• Your objective
Could you copy every line of the entries below word for word, leaving the pictures out?

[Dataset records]

start

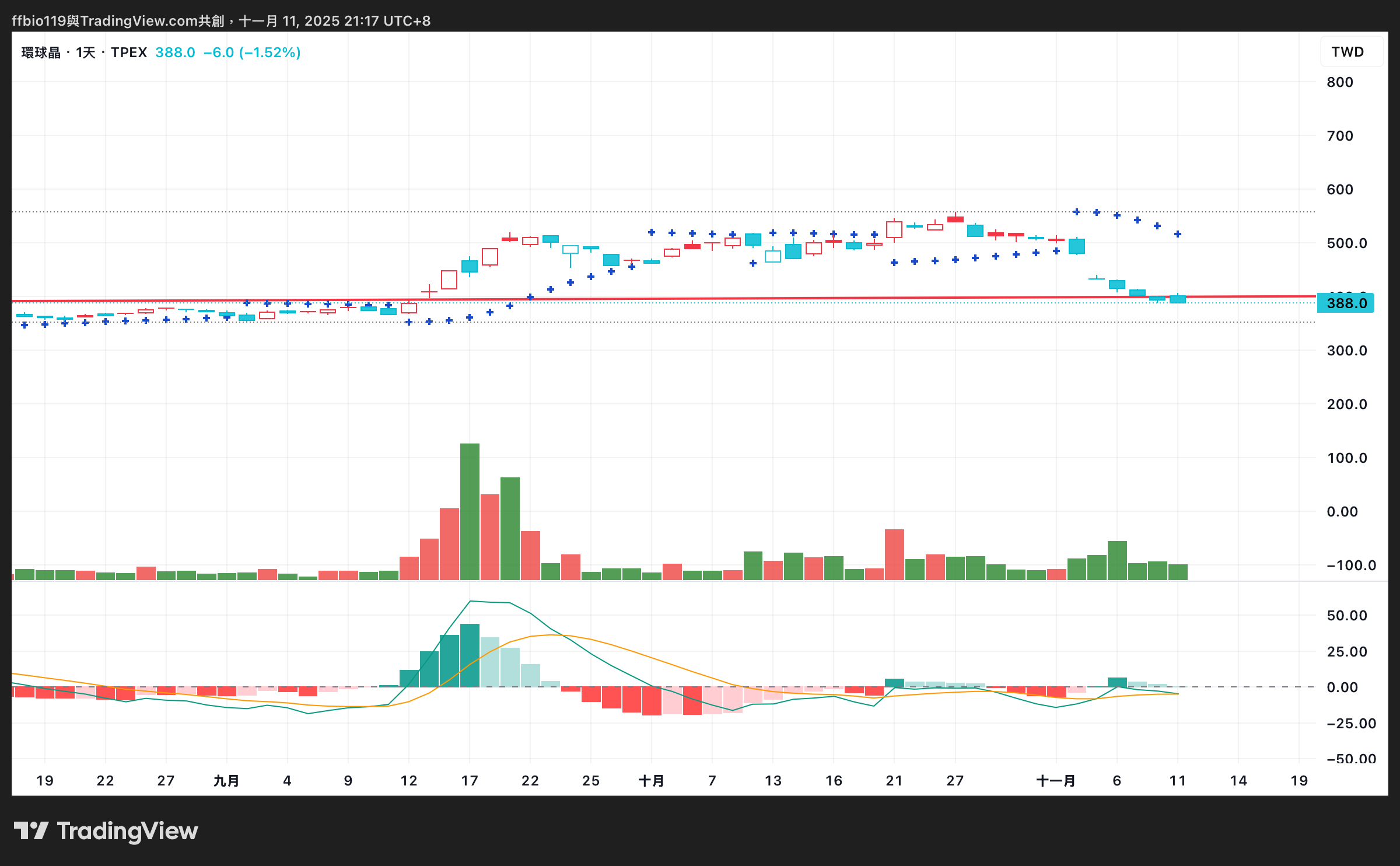Open the TWD currency selector

coord(1348,52)
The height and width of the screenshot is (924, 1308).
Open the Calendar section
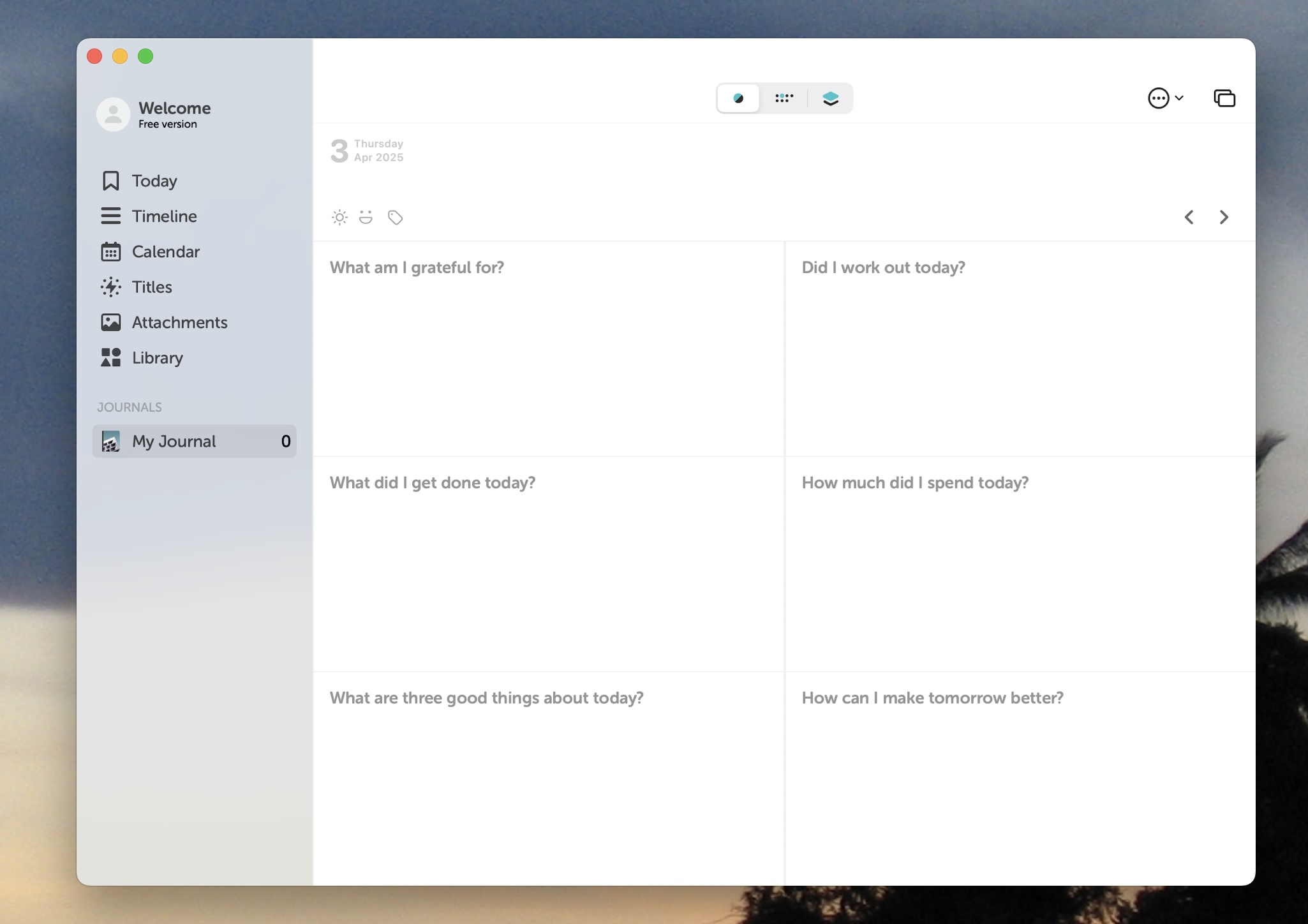tap(165, 252)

end

• Output of the task
Open the TWD currency selector

coord(1348,52)
The height and width of the screenshot is (924, 1308).
Open the Calendar section
tap(165, 252)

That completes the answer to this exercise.